EXERCISE DIRECTIONS: Copy out all the lines below exactly as they are.

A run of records
------------------------

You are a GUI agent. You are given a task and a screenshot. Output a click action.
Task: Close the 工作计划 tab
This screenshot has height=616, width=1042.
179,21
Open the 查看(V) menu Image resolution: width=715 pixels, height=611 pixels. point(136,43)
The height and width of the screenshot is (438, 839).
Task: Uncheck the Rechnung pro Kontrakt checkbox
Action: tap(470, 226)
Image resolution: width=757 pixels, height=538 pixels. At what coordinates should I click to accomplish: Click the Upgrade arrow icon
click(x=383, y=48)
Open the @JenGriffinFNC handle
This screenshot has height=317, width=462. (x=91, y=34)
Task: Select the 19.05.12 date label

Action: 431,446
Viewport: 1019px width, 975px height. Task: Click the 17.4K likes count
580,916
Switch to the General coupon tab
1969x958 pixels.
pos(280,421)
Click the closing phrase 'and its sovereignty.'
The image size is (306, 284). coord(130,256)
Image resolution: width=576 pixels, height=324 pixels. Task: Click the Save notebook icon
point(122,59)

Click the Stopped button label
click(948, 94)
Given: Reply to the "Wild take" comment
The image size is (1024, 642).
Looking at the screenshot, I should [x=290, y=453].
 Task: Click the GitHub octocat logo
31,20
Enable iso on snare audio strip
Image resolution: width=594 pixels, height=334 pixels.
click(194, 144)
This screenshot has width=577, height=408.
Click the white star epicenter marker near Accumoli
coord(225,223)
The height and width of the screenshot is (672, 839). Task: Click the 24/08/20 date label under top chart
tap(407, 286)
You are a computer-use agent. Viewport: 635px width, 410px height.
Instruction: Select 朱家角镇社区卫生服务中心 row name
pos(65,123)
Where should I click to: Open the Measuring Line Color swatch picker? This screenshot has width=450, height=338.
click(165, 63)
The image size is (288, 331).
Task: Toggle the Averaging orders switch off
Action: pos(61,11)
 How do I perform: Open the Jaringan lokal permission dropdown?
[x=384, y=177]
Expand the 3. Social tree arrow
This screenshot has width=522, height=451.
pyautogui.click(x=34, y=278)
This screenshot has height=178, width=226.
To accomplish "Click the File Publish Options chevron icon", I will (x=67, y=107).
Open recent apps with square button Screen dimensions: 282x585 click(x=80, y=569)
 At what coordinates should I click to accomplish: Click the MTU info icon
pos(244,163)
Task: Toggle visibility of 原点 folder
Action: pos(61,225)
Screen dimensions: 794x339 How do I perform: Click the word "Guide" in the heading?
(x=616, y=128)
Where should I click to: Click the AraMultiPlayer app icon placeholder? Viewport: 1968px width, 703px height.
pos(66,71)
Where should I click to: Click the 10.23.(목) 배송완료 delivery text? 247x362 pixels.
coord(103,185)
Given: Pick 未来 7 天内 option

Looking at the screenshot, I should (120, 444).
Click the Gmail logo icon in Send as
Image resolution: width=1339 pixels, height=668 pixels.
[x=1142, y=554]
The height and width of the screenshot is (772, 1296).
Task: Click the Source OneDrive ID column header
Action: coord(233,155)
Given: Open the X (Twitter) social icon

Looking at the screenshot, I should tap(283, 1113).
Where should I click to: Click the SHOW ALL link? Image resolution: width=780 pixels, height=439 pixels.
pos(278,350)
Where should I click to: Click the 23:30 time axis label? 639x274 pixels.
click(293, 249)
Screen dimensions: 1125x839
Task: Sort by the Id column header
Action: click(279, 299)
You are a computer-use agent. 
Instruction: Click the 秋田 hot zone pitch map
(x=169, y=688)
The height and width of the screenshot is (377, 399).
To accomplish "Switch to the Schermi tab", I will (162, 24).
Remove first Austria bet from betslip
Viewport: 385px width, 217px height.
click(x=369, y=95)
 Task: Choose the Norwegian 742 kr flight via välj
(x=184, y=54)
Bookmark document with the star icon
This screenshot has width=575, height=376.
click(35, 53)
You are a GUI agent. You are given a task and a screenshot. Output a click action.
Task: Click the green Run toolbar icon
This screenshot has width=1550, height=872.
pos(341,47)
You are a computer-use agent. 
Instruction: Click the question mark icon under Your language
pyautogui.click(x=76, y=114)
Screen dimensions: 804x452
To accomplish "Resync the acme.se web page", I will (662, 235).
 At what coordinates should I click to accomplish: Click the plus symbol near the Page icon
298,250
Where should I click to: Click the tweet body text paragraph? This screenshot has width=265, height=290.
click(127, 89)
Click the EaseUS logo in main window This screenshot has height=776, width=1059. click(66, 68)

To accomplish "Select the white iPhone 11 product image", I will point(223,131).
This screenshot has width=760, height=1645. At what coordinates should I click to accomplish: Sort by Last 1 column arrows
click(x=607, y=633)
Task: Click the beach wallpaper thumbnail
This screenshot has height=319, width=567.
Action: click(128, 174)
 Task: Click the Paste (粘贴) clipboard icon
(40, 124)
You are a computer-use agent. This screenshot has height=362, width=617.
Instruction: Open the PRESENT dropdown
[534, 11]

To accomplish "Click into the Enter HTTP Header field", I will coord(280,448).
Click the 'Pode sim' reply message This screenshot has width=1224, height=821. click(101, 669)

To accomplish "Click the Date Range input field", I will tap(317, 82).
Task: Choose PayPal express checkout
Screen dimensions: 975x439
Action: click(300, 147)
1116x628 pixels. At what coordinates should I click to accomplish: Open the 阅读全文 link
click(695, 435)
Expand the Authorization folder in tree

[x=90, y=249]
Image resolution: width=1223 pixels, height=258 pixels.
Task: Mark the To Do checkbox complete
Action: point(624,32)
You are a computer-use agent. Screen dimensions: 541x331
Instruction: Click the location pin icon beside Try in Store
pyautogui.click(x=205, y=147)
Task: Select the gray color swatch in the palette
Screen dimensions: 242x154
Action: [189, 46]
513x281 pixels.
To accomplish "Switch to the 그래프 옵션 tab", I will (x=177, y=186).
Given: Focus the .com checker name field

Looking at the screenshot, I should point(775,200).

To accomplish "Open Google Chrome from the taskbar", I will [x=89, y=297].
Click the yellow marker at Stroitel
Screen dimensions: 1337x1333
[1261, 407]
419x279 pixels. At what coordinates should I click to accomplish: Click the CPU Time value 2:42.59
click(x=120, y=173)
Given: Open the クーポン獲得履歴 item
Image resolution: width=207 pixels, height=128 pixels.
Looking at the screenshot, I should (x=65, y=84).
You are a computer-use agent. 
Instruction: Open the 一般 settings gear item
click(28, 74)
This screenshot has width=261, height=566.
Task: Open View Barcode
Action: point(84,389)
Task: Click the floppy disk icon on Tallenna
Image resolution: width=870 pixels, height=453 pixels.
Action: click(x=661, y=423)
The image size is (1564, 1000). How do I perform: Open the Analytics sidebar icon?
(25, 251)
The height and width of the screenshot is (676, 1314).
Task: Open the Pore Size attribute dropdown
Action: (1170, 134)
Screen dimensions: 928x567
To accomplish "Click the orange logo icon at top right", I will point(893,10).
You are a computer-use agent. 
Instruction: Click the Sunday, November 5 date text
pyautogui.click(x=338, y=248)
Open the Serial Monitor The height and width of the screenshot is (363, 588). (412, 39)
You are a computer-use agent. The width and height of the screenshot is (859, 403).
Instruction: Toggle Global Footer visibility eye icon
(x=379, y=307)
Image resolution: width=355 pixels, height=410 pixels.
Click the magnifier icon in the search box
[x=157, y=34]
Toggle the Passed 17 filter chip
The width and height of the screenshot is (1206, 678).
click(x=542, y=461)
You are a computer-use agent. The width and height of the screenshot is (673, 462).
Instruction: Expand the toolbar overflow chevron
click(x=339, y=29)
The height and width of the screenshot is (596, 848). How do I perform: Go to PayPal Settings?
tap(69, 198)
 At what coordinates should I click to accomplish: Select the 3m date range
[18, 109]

------------------------

EXERCISE OUTPUT:
You are a GUI agent. You are given a task and a screenshot. Output a click action.
Task: Close the 工作计划 tab
This screenshot has height=616, width=1042.
179,21
Open the 查看(V) menu Image resolution: width=715 pixels, height=611 pixels. point(136,43)
The height and width of the screenshot is (438, 839).
Task: Uncheck the Rechnung pro Kontrakt checkbox
Action: tap(470, 226)
Image resolution: width=757 pixels, height=538 pixels. At what coordinates should I click to accomplish: Click the Upgrade arrow icon
click(x=383, y=48)
Open the @JenGriffinFNC handle
This screenshot has height=317, width=462. (x=91, y=34)
Task: Select the 19.05.12 date label

Action: 431,446
Viewport: 1019px width, 975px height. Task: Click the 17.4K likes count
580,916
Switch to the General coupon tab
1969x958 pixels.
pos(280,421)
Click the closing phrase 'and its sovereignty.'
The image size is (306, 284). coord(130,256)
Image resolution: width=576 pixels, height=324 pixels. Task: Click the Save notebook icon
point(122,59)

Click the Stopped button label
click(948, 94)
Given: Reply to the "Wild take" comment
The image size is (1024, 642).
Looking at the screenshot, I should [x=290, y=453].
 Task: Click the GitHub octocat logo
31,20
Enable iso on snare audio strip
Image resolution: width=594 pixels, height=334 pixels.
click(194, 144)
This screenshot has width=577, height=408.
Click the white star epicenter marker near Accumoli
coord(225,223)
The height and width of the screenshot is (672, 839). Task: Click the 24/08/20 date label under top chart
tap(407, 286)
You are a computer-use agent. Viewport: 635px width, 410px height.
Instruction: Select 朱家角镇社区卫生服务中心 row name
pos(65,123)
Where should I click to: Open the Measuring Line Color swatch picker? This screenshot has width=450, height=338.
click(165, 63)
The image size is (288, 331).
Task: Toggle the Averaging orders switch off
Action: pos(61,11)
 How do I perform: Open the Jaringan lokal permission dropdown?
[x=384, y=177]
Expand the 3. Social tree arrow
This screenshot has width=522, height=451.
pyautogui.click(x=34, y=278)
This screenshot has height=178, width=226.
To accomplish "Click the File Publish Options chevron icon", I will (x=67, y=107).
Open recent apps with square button Screen dimensions: 282x585 click(x=80, y=569)
 At what coordinates should I click to accomplish: Click the MTU info icon
pos(244,163)
Task: Toggle visibility of 原点 folder
Action: pos(61,225)
Screen dimensions: 794x339 How do I perform: Click the word "Guide" in the heading?
(x=616, y=128)
Where should I click to: Click the AraMultiPlayer app icon placeholder? Viewport: 1968px width, 703px height.
pos(66,71)
Where should I click to: Click the 10.23.(목) 배송완료 delivery text? 247x362 pixels.
coord(103,185)
Given: Pick 未来 7 天内 option

Looking at the screenshot, I should (120, 444).
Click the Gmail logo icon in Send as
Image resolution: width=1339 pixels, height=668 pixels.
[x=1142, y=554]
The height and width of the screenshot is (772, 1296).
Task: Click the Source OneDrive ID column header
Action: coord(233,155)
Given: Open the X (Twitter) social icon

Looking at the screenshot, I should tap(283, 1113).
Where should I click to: Click the SHOW ALL link? Image resolution: width=780 pixels, height=439 pixels.
pos(278,350)
Where should I click to: Click the 23:30 time axis label? 639x274 pixels.
click(293, 249)
Screen dimensions: 1125x839
Task: Sort by the Id column header
Action: click(279, 299)
You are a computer-use agent. 
Instruction: Click the 秋田 hot zone pitch map
(x=169, y=688)
The height and width of the screenshot is (377, 399).
To accomplish "Switch to the Schermi tab", I will (162, 24).
Remove first Austria bet from betslip
Viewport: 385px width, 217px height.
click(x=369, y=95)
 Task: Choose the Norwegian 742 kr flight via välj
(x=184, y=54)
Bookmark document with the star icon
This screenshot has width=575, height=376.
click(35, 53)
You are a GUI agent. You are given a task and a screenshot. Output a click action.
Task: Click the green Run toolbar icon
This screenshot has width=1550, height=872.
pos(341,47)
You are a computer-use agent. 
Instruction: Click the question mark icon under Your language
pyautogui.click(x=76, y=114)
Screen dimensions: 804x452
To accomplish "Resync the acme.se web page", I will (662, 235).
 At what coordinates should I click to accomplish: Click the plus symbol near the Page icon
298,250
Where should I click to: Click the tweet body text paragraph? This screenshot has width=265, height=290.
click(127, 89)
Click the EaseUS logo in main window This screenshot has height=776, width=1059. click(66, 68)

To accomplish "Select the white iPhone 11 product image", I will point(223,131).
This screenshot has width=760, height=1645. At what coordinates should I click to accomplish: Sort by Last 1 column arrows
click(x=607, y=633)
Task: Click the beach wallpaper thumbnail
This screenshot has height=319, width=567.
Action: click(128, 174)
 Task: Click the Paste (粘贴) clipboard icon
(40, 124)
You are a computer-use agent. This screenshot has height=362, width=617.
Instruction: Open the PRESENT dropdown
[534, 11]

To accomplish "Click into the Enter HTTP Header field", I will coord(280,448).
Click the 'Pode sim' reply message This screenshot has width=1224, height=821. click(101, 669)

To accomplish "Click the Date Range input field", I will tap(317, 82).
Task: Choose PayPal express checkout
Screen dimensions: 975x439
Action: click(300, 147)
1116x628 pixels. At what coordinates should I click to accomplish: Open the 阅读全文 link
click(695, 435)
Expand the Authorization folder in tree

[x=90, y=249]
Image resolution: width=1223 pixels, height=258 pixels.
Task: Mark the To Do checkbox complete
Action: point(624,32)
You are a computer-use agent. Screen dimensions: 541x331
Instruction: Click the location pin icon beside Try in Store
pyautogui.click(x=205, y=147)
Task: Select the gray color swatch in the palette
Screen dimensions: 242x154
Action: [189, 46]
513x281 pixels.
To accomplish "Switch to the 그래프 옵션 tab", I will (x=177, y=186).
Given: Focus the .com checker name field

Looking at the screenshot, I should point(775,200).

To accomplish "Open Google Chrome from the taskbar", I will [x=89, y=297].
Click the yellow marker at Stroitel
Screen dimensions: 1337x1333
[1261, 407]
419x279 pixels. At what coordinates should I click to accomplish: Click the CPU Time value 2:42.59
click(x=120, y=173)
Given: Open the クーポン獲得履歴 item
Image resolution: width=207 pixels, height=128 pixels.
Looking at the screenshot, I should (x=65, y=84).
You are a computer-use agent. 
Instruction: Open the 一般 settings gear item
click(28, 74)
This screenshot has width=261, height=566.
Task: Open View Barcode
Action: point(84,389)
Task: Click the floppy disk icon on Tallenna
Image resolution: width=870 pixels, height=453 pixels.
Action: click(x=661, y=423)
The image size is (1564, 1000). How do I perform: Open the Analytics sidebar icon?
(25, 251)
The height and width of the screenshot is (676, 1314).
Task: Open the Pore Size attribute dropdown
Action: (1170, 134)
Screen dimensions: 928x567
To accomplish "Click the orange logo icon at top right", I will point(893,10).
You are a computer-use agent. 
Instruction: Click the Sunday, November 5 date text
pyautogui.click(x=338, y=248)
Open the Serial Monitor The height and width of the screenshot is (363, 588). (412, 39)
You are a computer-use agent. The width and height of the screenshot is (859, 403).
Instruction: Toggle Global Footer visibility eye icon
(x=379, y=307)
Image resolution: width=355 pixels, height=410 pixels.
Click the magnifier icon in the search box
[x=157, y=34]
Toggle the Passed 17 filter chip
The width and height of the screenshot is (1206, 678).
click(x=542, y=461)
You are a computer-use agent. The width and height of the screenshot is (673, 462).
Instruction: Expand the toolbar overflow chevron
click(x=339, y=29)
The height and width of the screenshot is (596, 848). How do I perform: Go to PayPal Settings?
tap(69, 198)
 At what coordinates should I click to accomplish: Select the 3m date range
[18, 109]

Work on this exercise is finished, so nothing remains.